El analista y candidato presidencial en Argentina, Santiago Cúneo, dijo recientemente en una entrevista televisiva que en El Salvador el «sistema político y judicial estaba tan corrompido» que las pandillas se consideraban «intocables» ante la justicia.
Agregó que cuando Nayib Bukele asumió la presidencia de la república rompió ese esquema e inició el combate de las estructuras delincuenciales, poniendo fin a la «impunidad» que tenían.
Nayib Bukele tomó posesión del cargo de presidente el 1.° de junio de 2019, después de derrotar en elecciones libres y democráticas al partido ARENA, que aspiraba volver al poder, y al FMLN, que intentaba ganar el tercer periodo presidencial.
Como muestra del combate a las maras bajo la administración Bukele, desde marzo del año pasado han sido capturados 68,579 delincuentes, según el consolidado que el Gabinete de Seguridad presentó el martes pasado en la Asamblea Legislativa, al solicitar la decimocuarta prórroga del régimen de excepción.
Desde ese mes está vigente dicha medida que tiene asidero legal en la Constitución de la República, que aparte de permitir la captura de esa gran cantidad de delincuentes ha facilitado el decomiso de 2,752 armas de fuego, 3,669 vehículos y 16,580 teléfonos celulares que estaban en poder de los grupos delincuenciales.
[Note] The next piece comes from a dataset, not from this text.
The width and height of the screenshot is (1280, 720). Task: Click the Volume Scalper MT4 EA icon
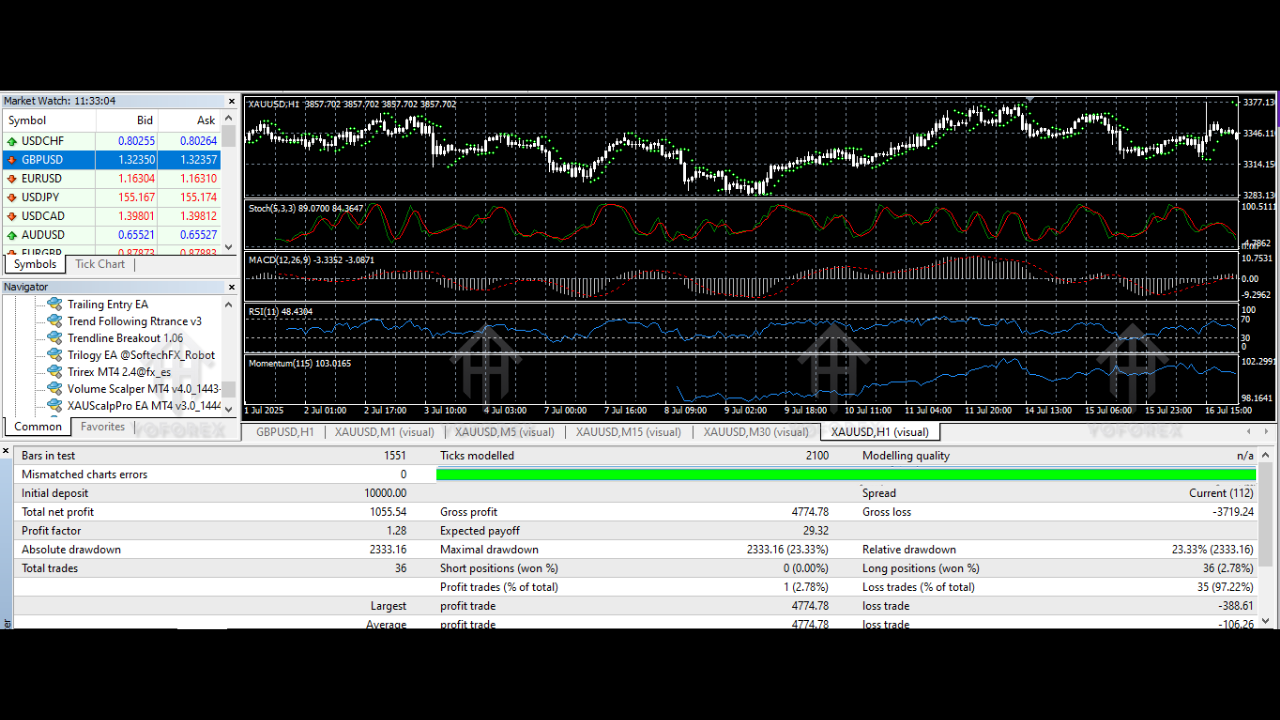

Los mareros también son combatidos por medio del Plan Control Territorial (PCT) que el Ejecutivo inició en junio de 2019, pero que la oposición política en la legislatura anterior no quiso financiar durante sus últimos dos años, y ahora reclama por los homicidios que ocurrieron en el periodo en que el plan no se pudo implementar por falta de fondos.
Además de otorgar las herramientas legales para combatir a los pandilleros y capturarlos, la Asamblea Legislativa -con mayoría de Nuevas Ideas- aprobó en 2021, a propuesta del Ejecutivo, un pliego de reformas de la Ley de la Carrera Judicial y la Ley Orgánica de la Fiscalía General de la República, situación que permitió la depuración de jueces, magistrados y fiscales de más de 60 años de edad y con más de 30 años de servicio.
«Si [Nayib] Bukele tendría que haber esperado “que funcionaran las instituciones”, que este es un verso cotidiano de la clase política de Argentina, las maras seguirían matando gente en las calles de El Salvador. Las maras sabían que la tela de araña institucional era tan compleja que nunca los iban a tocar, nunca los iban a agarrar», valoró el candidato presidencial argentino.